When someone asked Professor Williams how it had changed his life, he paused. “I hope I listen better, and don’t try to problem-solve all the time. I have more moments of just being.”
He is clearly reaching places in society that might have very little interest in traditional Christianity. Dr Jo Cook, a medical anthropologist at University College, London, who is researching the subject, believes that, for many, its appeal lies in the combination of science and personal testimony.
“It has been individualised and psychologised in the West,” she says. The “ethical integration” of Buddhist practice has been less evident here.
She points to the history of how Buddhism, as a non-proselytising faith, has spread across south-east Asia, adapting itself to the preoccupations of each culture. In the West, it is being used as a medical treatment for depression, or instrumentalised for work effectiveness.
ONE of the most ambitious of Professor Williams’s ideas was to take mindfulness into parliament. Frustrated by the slow spread of MBCT within the NHS as a treatment, the researchers thought that politicians needed personal experience. More than 100 MPs and parliamentary staff have now done the course.
In 2014, an All Party Parliamentary Group was set up, with enthusiastic backers such as the junior Conservative minister Tracey Crouch, and the economist Lord [Richard] Layard, who has been influential in mental-health policy over the past decade.
On Tuesday, a report was due to be launched, the result of a nine-month inquiry into the potential of mindfulness in public policy in areas such as health, education, the workplace, and criminal justice. It urges much wider availability of mindfulness courses across the NHS, and support for training in schools.
There is no shortage of sceptics questioning why this Government would be interested, but the part played by mindfulness in helping a range of deep-seated challenges around poor mental health, as well as the management of chronic health conditions such as those of Ms Fletcher, in Consett, is attracting politicians’ interest.

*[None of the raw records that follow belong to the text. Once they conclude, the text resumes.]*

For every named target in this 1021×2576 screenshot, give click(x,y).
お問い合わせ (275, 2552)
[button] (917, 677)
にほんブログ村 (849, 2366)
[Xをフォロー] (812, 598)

The key word on politicians’ lips is resilience; it is part of the character education policies so close to the heart of the Education Secretary, Nicky Morgan; and it is part of how people manage long-term conditions, now in the remit of the Minister for Community and Social Care, Alistair Burt. Significantly, they both spoke at the launch.
The million-dollar question that lies ahead is whether cash-strapped, target-driven public services can really accommodate the integrity and subtlety of mindfulness. It is not a quick fix.
Madeleine Bunting was co-founder, in 2013, of the Mindfulness Initiative, an advocacy project that has provided the secretariat to the Mindfulness All Party Parliamentary Group. She is writing here in a personal capacity.